The sukuk were competitively priced across several maturities. A two-week tenor saw US$130 million issued at 3.8%, while US$310 million for the one-month tenor was priced at 3.85%. The three-month tranche, totaling US$560 million, carried a 3.91% rate, while US$250 million for the six-month tenor was issued at 3.85%. In addition, a 12-month tranche of US$40 million was priced at 3.50%.
The auction attracted strong participation from IILM’s network of primary dealers and a broad group of institutional investors across multiple jurisdictions. Total bids reached US$3.09 billion, resulting in an average bid-to-cover ratio of 2.39 times. According to the IILM, this strong demand demonstrates sustained investor confidence in its high-quality, short-dated Islamic liquidity instruments.
Commenting on the market environment, IILM Chief Executive Officer Mohamad Safri Shahul Hamid said recent developments in the Middle East have significantly increased geopolitical risks and added uncertainty to global financial markets. He noted that the situation has led to higher volatility in funding markets, currency movements, and energy prices, with investors becoming more cautious and reassessing their portfolios.
Despite these challenges, the IILM said it has successfully executed its latest issuance in what it described as a relatively subdued global sukuk and bond market. The organization added that its instruments are designed to help Islamic banks maintain strong liquidity buffers under Basel III requirements, particularly in meeting liquidity coverage ratio (LCR) standards while maintaining high credit quality and active tradability in secondary markets.
The latest transaction marks the fifth sukuk issuance by the IILM in 2026, bringing total issuances this year to US$5.77 billion across 22 transactions of varying maturities.
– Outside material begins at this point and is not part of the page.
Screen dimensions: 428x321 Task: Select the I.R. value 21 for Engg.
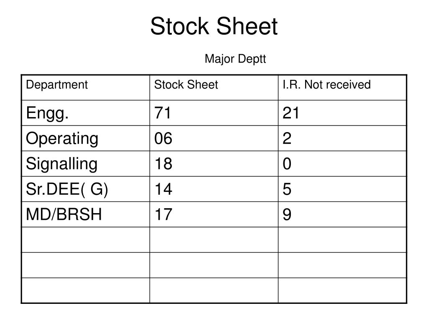click(x=291, y=113)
All issuances were conducted under the IILM’s US$8.5 billion short-term sukuk issuance programme, which is rated “A-1” by S&P Global Ratings and “F1” by Fitch Ratings.
The sukuk were distributed through a global network of 16 primary dealers, including Abu Dhabi Islamic Bank, Al Baraka Turk, Affin Islamic Bank, Al Rayan Bank, Boubyan Bank, CIMB Islamic Bank Berhad, Dukhan Bank, First Abu Dhabi Bank, Golden Global Investment Bank, Jaiz Bank, Kuwait Finance House, Kuwait International Bank, Maybank Islamic Berhad, Meethaq Islamic Banking, Qatar Islamic Bank, and Standard Chartered Bank.